Durante o plenário, o acusado assumiu a autoria do crime, relatou sua participação e expôs, diante dos jurados, os motivos que o levaram a agir. Apesar disso, na dosimetria da pena, o juízo de primeiro grau deixou de reconhecer a confissão, sob o argumento de que ela teria sido “qualificada”, pois apresentada dentro de uma tese defensiva. Em outras palavras, teria confessado apenas o que lhe favorecia.
Essa visão reducionista, contudo, ignora o verdadeiro alcance do art. 65, III, d, do Código Penal e o entendimento consolidado na Súmula 545 do Superior Tribunal de Justiça: quando a confissão é utilizada para formar o convencimento do julgador — ainda que parcial ou qualificada — o réu faz jus à atenuante. O que importa é a contribuição efetiva para a reconstrução dos fatos e não a conveniência da narrativa.

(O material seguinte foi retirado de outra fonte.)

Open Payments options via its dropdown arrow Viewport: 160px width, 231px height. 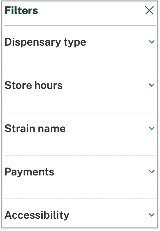pyautogui.click(x=152, y=171)
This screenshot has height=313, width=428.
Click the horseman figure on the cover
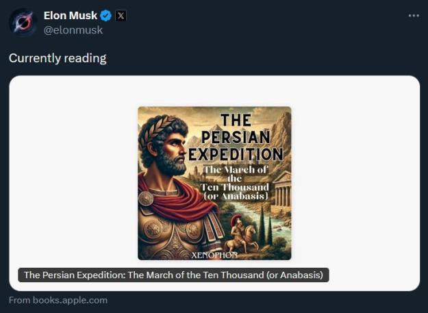click(239, 234)
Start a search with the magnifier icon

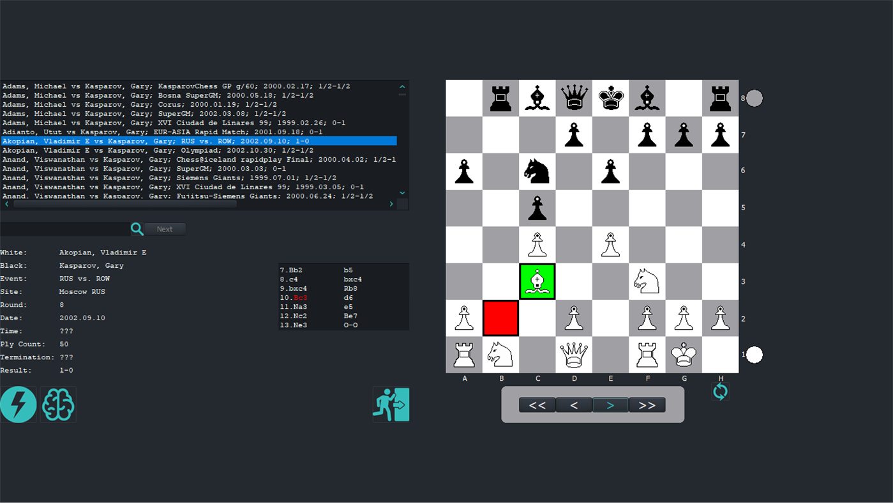coord(137,229)
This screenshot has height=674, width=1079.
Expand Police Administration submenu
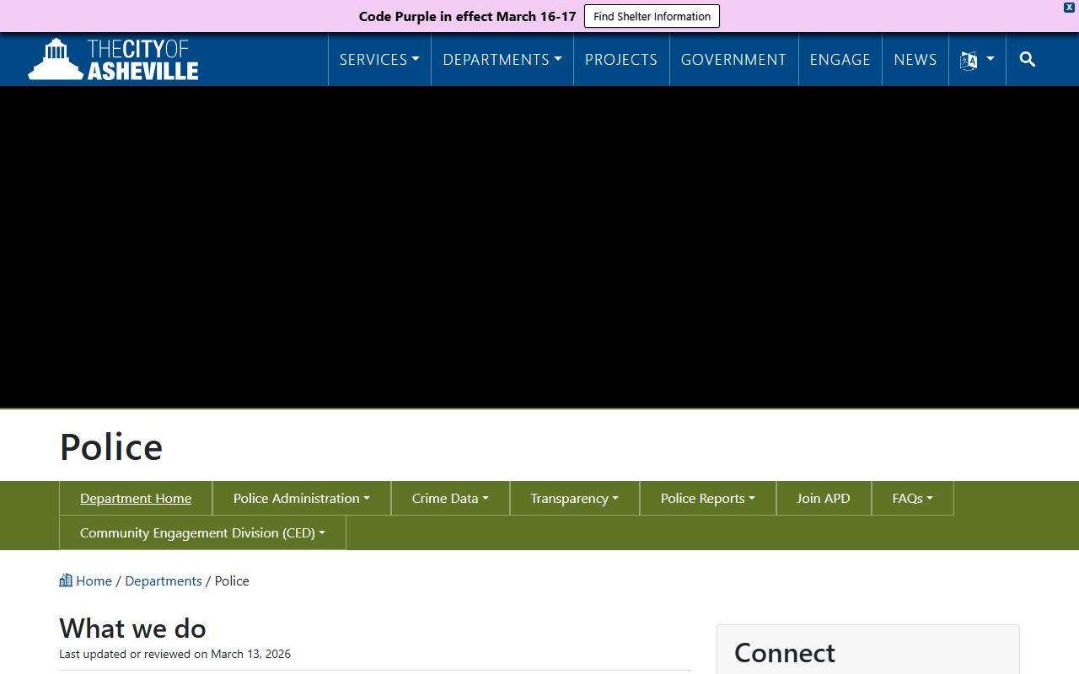click(x=301, y=498)
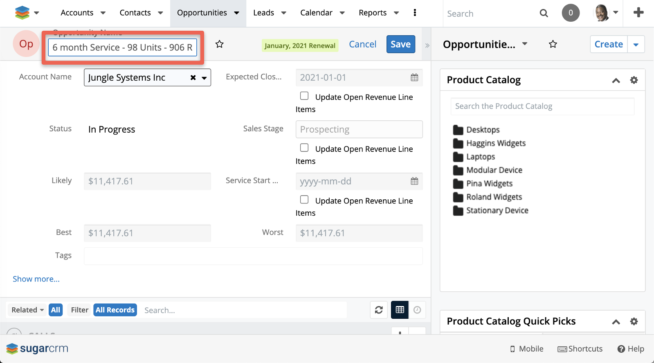This screenshot has height=363, width=654.
Task: Tick Update Open Revenue Line Items under Service Start
Action: [x=304, y=199]
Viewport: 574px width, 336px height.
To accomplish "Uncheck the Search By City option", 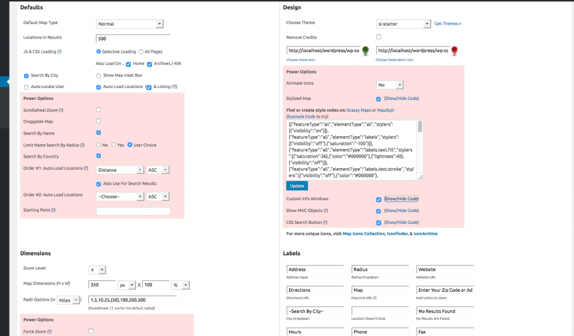I will 26,75.
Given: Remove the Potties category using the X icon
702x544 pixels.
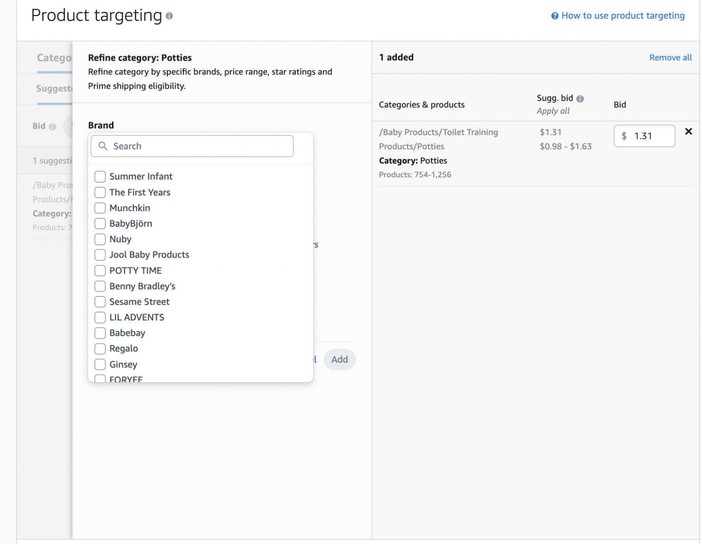Looking at the screenshot, I should pos(688,131).
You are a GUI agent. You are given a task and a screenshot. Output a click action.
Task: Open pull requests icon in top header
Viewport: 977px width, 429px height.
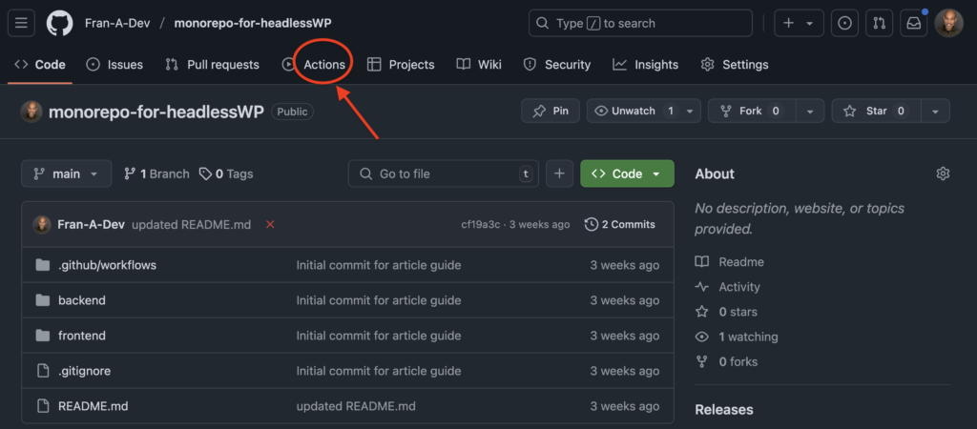879,23
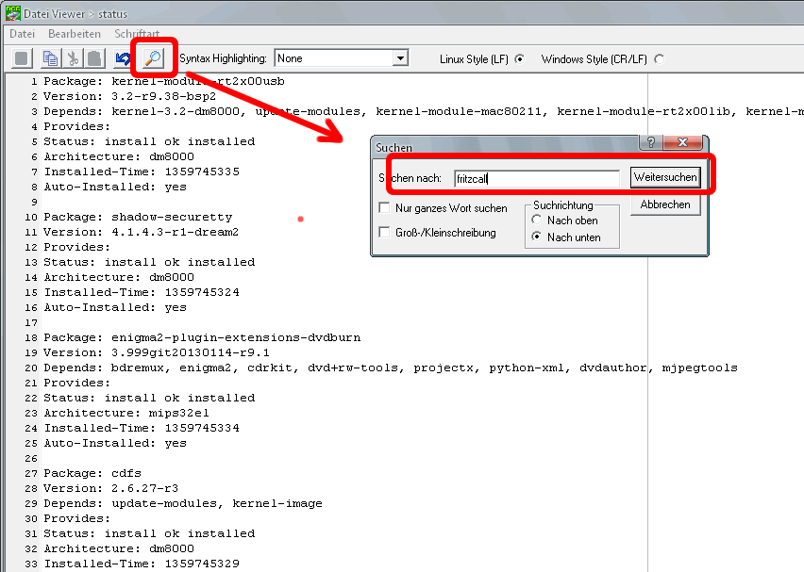Click the help question mark in Suchen dialog

tap(649, 142)
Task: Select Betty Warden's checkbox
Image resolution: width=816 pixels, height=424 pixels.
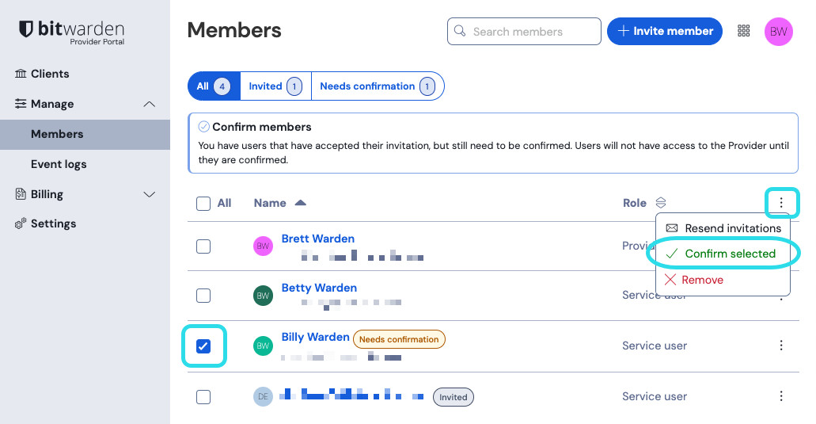Action: pos(203,296)
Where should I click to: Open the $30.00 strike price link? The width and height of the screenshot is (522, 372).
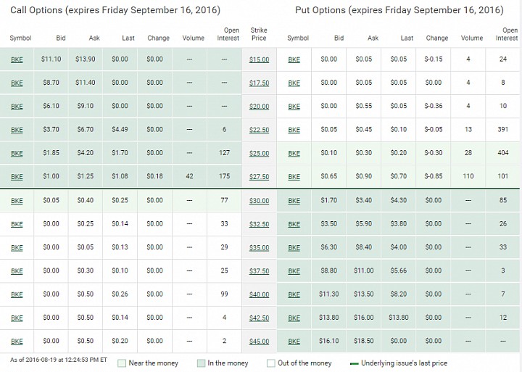click(259, 201)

No caso em questão, a confissão não foi uma estratégia de manipulação, mas um gesto de responsabilização. Ela serviu de base para a compreensão dos fatos pelos jurados e permitiu que a defesa conduzisse o julgamento dentro dos limites da realidade processual. Ainda assim, o juízo optou por afastar o benefício, sustentando que o reconhecimento implicaria validar uma tese rejeitada pelos jurados.
Em sede recursal, o Tribunal reformou a sentença e reconheceu a confissão como causa de diminuição, corrigindo a injustiça. O entendimento reafirmou que mesmo a confissão qualificada deve produzir efeitos atenuantes, especialmente quando serve de elemento para a formação do convencimento do Conselho de Sentença.
Mais do que uma questão técnica, o tema revela a importância de um olhar humano sobre o processo penal. A confissão, no contexto do Júri, é um ato de exposição e vulnerabilidade — um reconhecimento público de autoria diante dos pares e da sociedade. Ignorar seu valor é esvaziar a própria razão de ser do direito penal democrático, que deve punir com proporcionalidade e julgar com sensibilidade.
Em tempos em que o discurso punitivo tende a sobrepor-se à análise jurídica, reconhecer o peso da palavra dita em plenário é preservar a essência da justiça. A confissão, quando sincera e coerente com o conjunto probatório, não é manobra — é verdade, e a verdade deve sempre atenuar, nunca agravar.